On the energy front, WTI and Brent surged on Thursday, as Israeli intelligence suggested that Iran is preparing to attack Israel with a large number of drones and ballistic missiles from Iraqi territory in the coming days, possibly before the U.S. presidential election on Nov. 5, Axios reported on Thursday, citing two unidentified Israeli sources.
Market participants may see some price action later today as several key economic indicators are released. These include U.S. non-farm payrolls, the US unemployment rate, average hourly earnings and the ISM Manufacturing PMI.
EUR/USD
The EUR/USD pair extended its rally on Thursday ending the session 0.24% higher, supported by a weaker U.S. Dollar (USD).
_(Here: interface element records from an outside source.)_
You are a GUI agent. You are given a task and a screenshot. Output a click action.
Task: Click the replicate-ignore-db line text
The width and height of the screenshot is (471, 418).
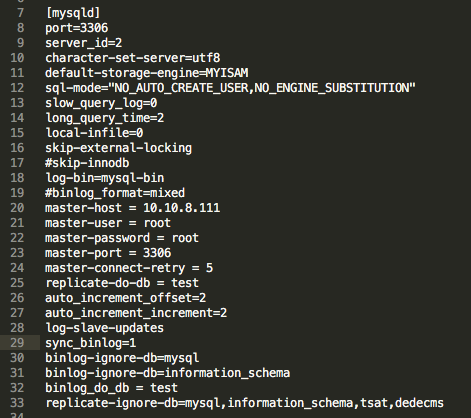[245, 403]
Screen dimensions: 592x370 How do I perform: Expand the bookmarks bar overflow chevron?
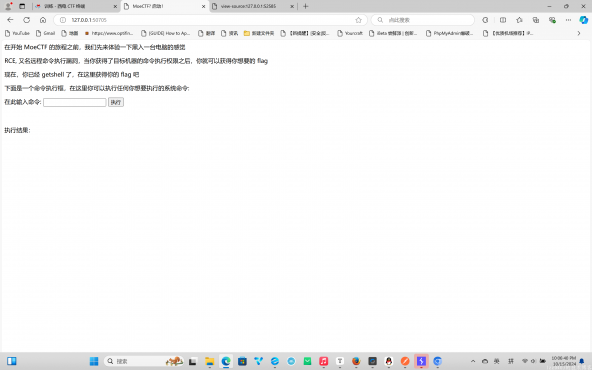579,33
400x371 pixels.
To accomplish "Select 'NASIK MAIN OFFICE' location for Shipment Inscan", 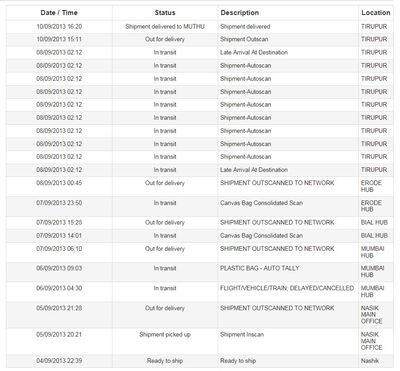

Traders are closely watching the upcoming U.S. Nonfarm Payrolls (NFP) data, which is set for release later today.
On Thursday, the U.S. Bureau of Economic Analysis (BEA) reported a 2.1% annual rise in the Personal Consumption Expenditures (PCE) Price Index for September, in line with forecasts and slightly lower than August’s 2.2%. The core PCE, which excludes food and energy, held steady at 2.7% year-over-year, slightly above the 2.6% expected.
Attention will now turn to the U.S. employment figures, including the NFP, unemployment rate, and average hourly earnings.
Meanwhile, the European Central Bank (ECB) reiterated its cautious, data-dependent approach to rate policy as inflationary pressures persist.
US 500
U.S. stock markets closed lower on Thursday as major indexes felt the impact of rising artificial intelligence (AI) investments by top technology firms, which could weigh on future earnings.
Shares of Meta Platforms, the parent company of Facebook, dropped 4.29%, while Microsoft fell 6.16%. Despite both companies beating earnings expectations in reports released Wednesday after market close, their emphasis on increased AI spending raised concerns.
On the economic front, the Personal Consumption Expenditures (PCE) price index—considered a key inflation gauge by the Federal Reserve—rose by 0.2% in September, meeting expectations. The core annual figure, however, came in slightly above forecast at 2.7%, with consumer spending showing a modest increase. After the report, markets held firm on expectations for a 25-basis-point rate cut at the Fed’s upcoming November 6–7 meeting.